16章 片目の男 (2/3) ~ 沈みゆく船

 

  * * *

 

ザレスバーグを出航して二日目の真夜中。

船室の中で、カラスは叫び声をあげた。

「どうした?」

部屋の外に立っている見張りの男が、慌てて声をかける。が、返ってくるのは悲鳴だけだ。それも今にも死にそうな声である。床の上をのたうつような物音も聞こえる。

「大丈夫か!? どうしたんだ」

気になって男が鍵を開けて中をのぞくと、部屋の中に囚人の姿がない。そして次の瞬間には、男は酒瓶で頭を殴られて気を失ってしまった。

カラスは男が気絶したのを確かめて中に引きずりこむと、身につけているものを探った。ドアの真横に張りついて、この機会をうかがっていたのだ。イェルサーガの隊員は二人しかいないので、囚人の監視に不慣れな船員を見張りに立たせていた。刀ではなく、だれでも扱いやすい棍棒をさげている。割れた瓶を棍棒と持ち替え、船室の鍵を見つけると、外に出て鍵をかけ直した。あいかわらず魔法が使えないままなので、こんな武器でもないよりましだ。

一度はヴァータナに戻って王の前で弁明しようと思ったが、やっぱり気が変わった。目指す宮殿はこの船上より遥かに危険だ。運よく疑いを晴らせたとしても、自由になれるかどうかわからない。死刑に追い込みたがっているような奴が待ち構えているのだとしたら、このまま黙って処刑台に近づくより、今ここでわずかな望みに賭けたい。

盗み聞きした船員たちの会話通りなら、この船はちょうど今、ナビリア諸島を通過中だ。

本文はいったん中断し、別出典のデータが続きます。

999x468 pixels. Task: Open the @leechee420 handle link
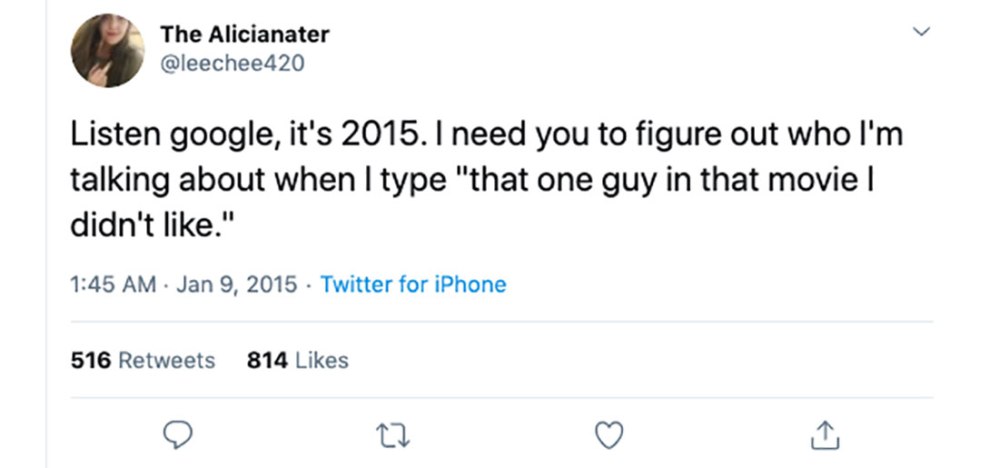(232, 63)
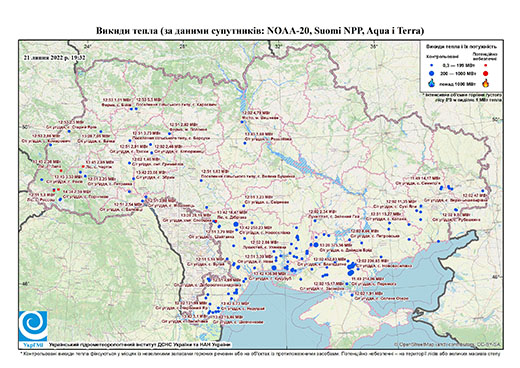Click the large blue marker beside 436.98 МВт
520x368 pixels.
(x=274, y=268)
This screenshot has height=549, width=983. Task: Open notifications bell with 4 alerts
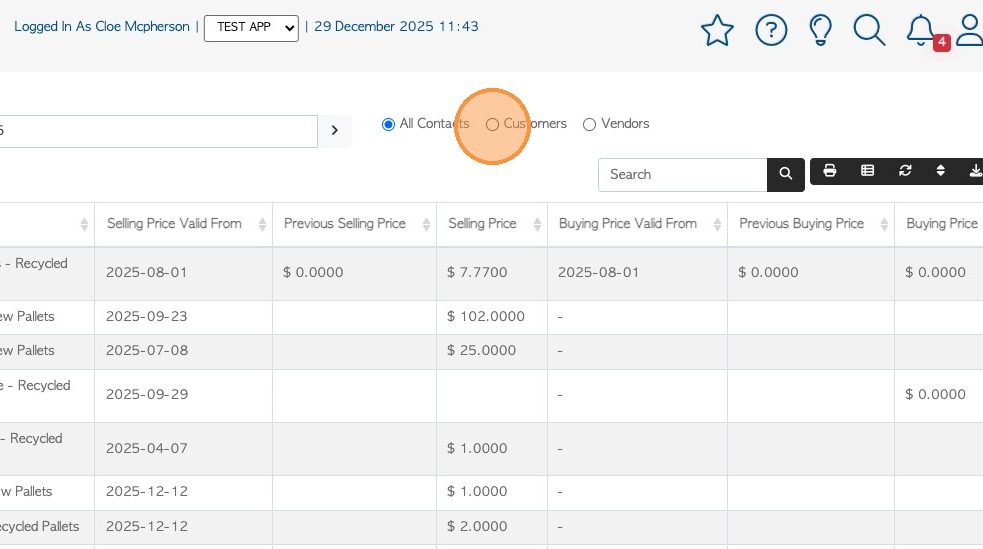click(921, 31)

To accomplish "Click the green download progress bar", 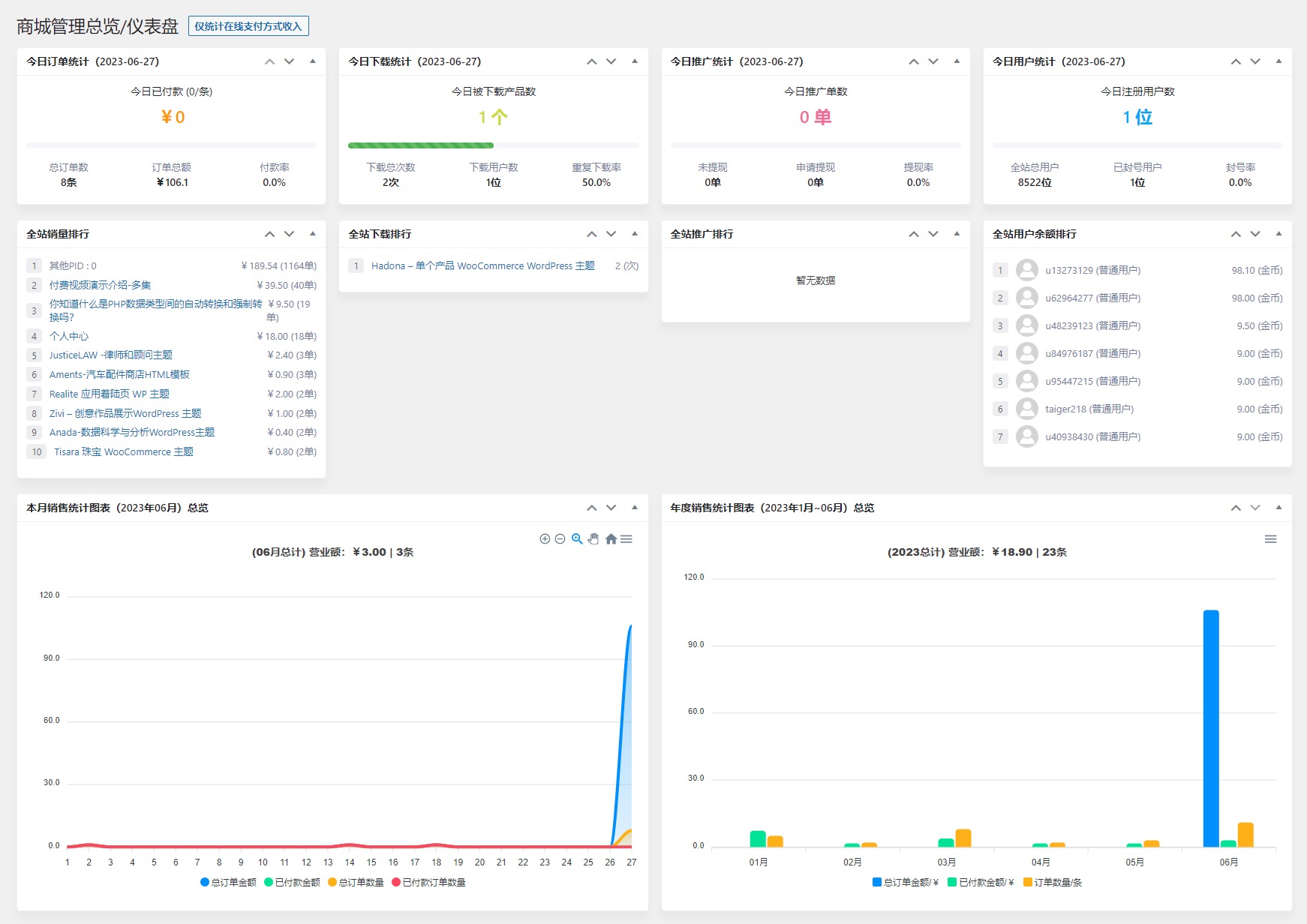I will tap(420, 146).
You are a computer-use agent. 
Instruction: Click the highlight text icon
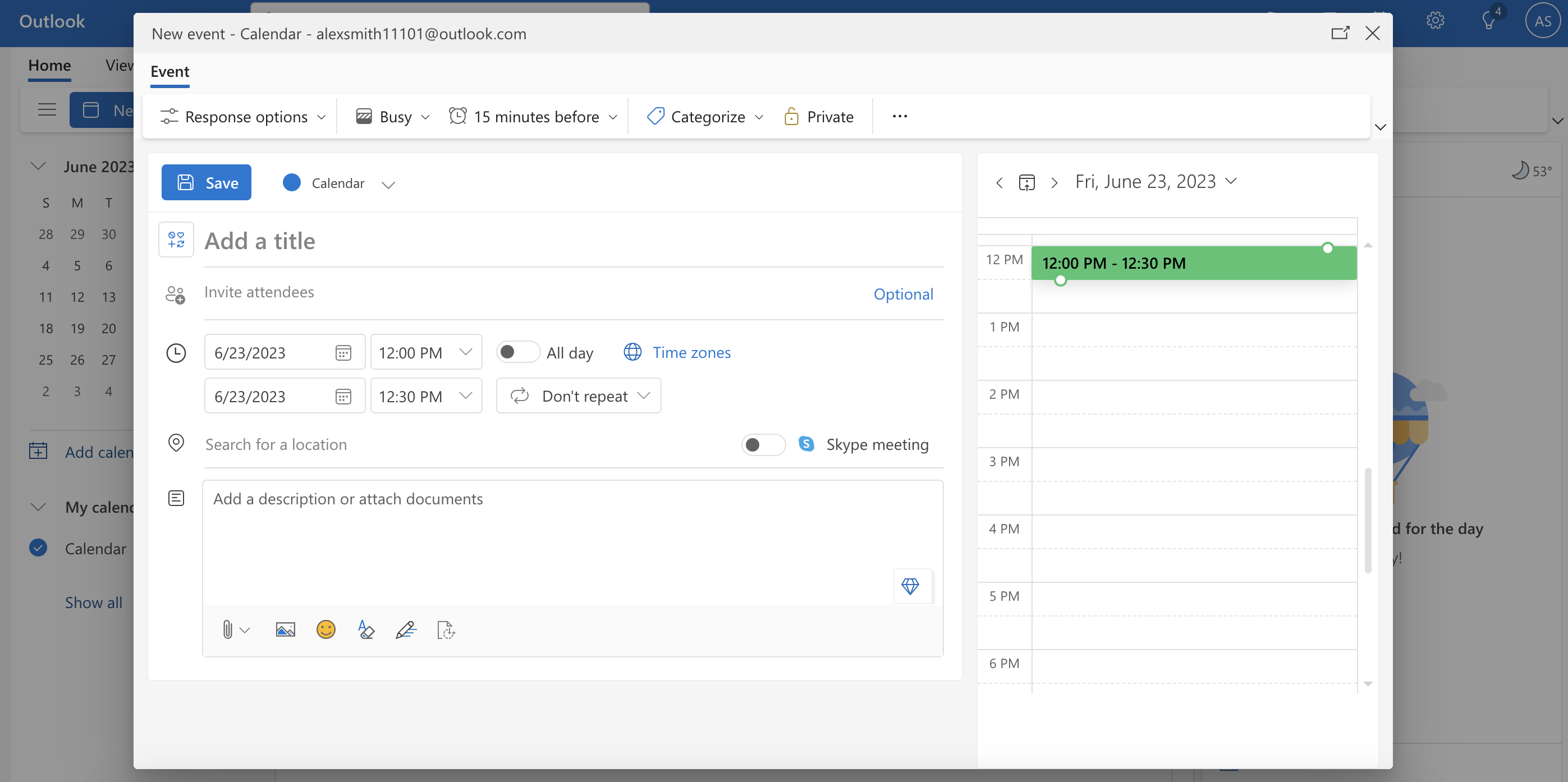click(366, 629)
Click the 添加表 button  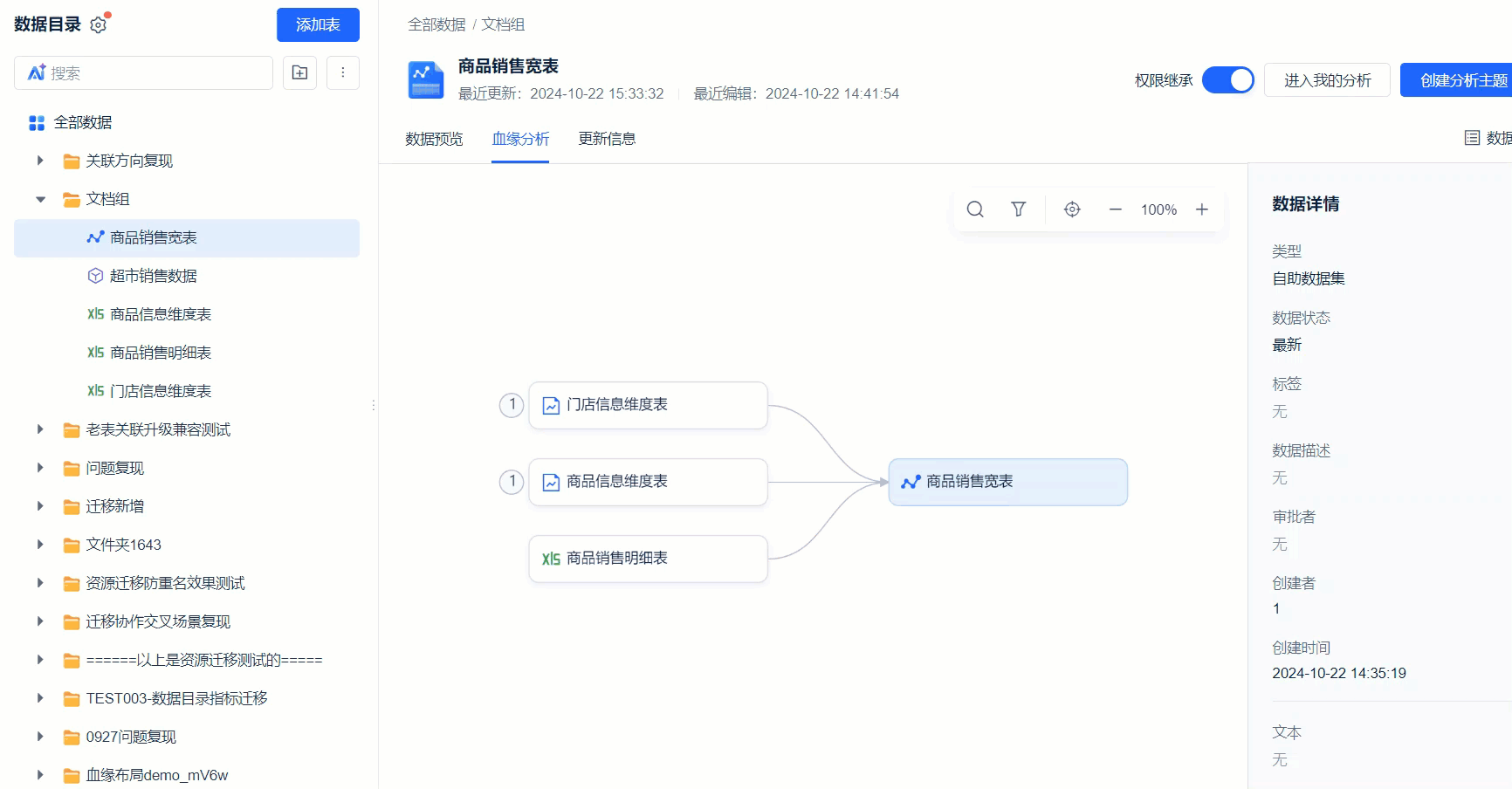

以前乗った客船から、この海域の景色を見たことがある。波の穏やかな海に、岩礁よりひとまわり大きいくらいの小島が百以上散らばり、船は岩の島々の間をゆっくりとすり抜けるように進んでいく。大海原の真ん中で船から脱出しても、陸にたどりつける見込みはないが、ここなら島から島まで大して距離がないので遭難することはないだろう。逃げるなら今だ。

このままだれにも気づかれないようにアシュラムを見つけだし、なんとかして檻から出して、二人で脱出する。これを逃したら、あとはいつ機会がめぐってくるかわからない。

狭くて暗い通路を進みはじめたそのとき、船が激しく揺れた。よろめいて、壁に手をつく。つづいて通路の先の曲がり角から慌ただしい足音がして、数人の船員がこちらに走ってきた。

見つかった!

とっさに近くにあったドアを開けて逃げこんだ。暗い室内にはたたんだ帆や樽が高々と積んである。重い樽を一つドアの前に押して、入り口をふさいだ。

どこかほかの場所に通じていないか、なにか使えるものはないか見渡すと、積まれた荷の奥で、格子状になってる天井の一角から灯りが漏れているのが目に入った。そこを外して上に行けるかもしれない。荷物の上に登って確かめようとすると、とんでもないものが目に入った。格子蓋の上に、こちらを見下ろすような格好で倒れた船員の死体が覆い被さっていたのだ。

部屋の外の廊下を、何人もの足音が通り過ぎていくのが聞こえた。どうも様子が変だ。こちらから姿が見えたのだから、むこうだって気づいたと思うのだが。

それから聞き覚えのある小さな発射音が数回して、人が倒れるような音と、うめき声があがった。

「これで全部か?」

と、男の声がする。それから少し離れたところでほかの部屋のドアを開ける音がして、別の男の声。

「捕虜がいなくなってます」

「探し出して殺せ」

カラスは天井の格子蓋を死体ごと押しあげて、上に出た。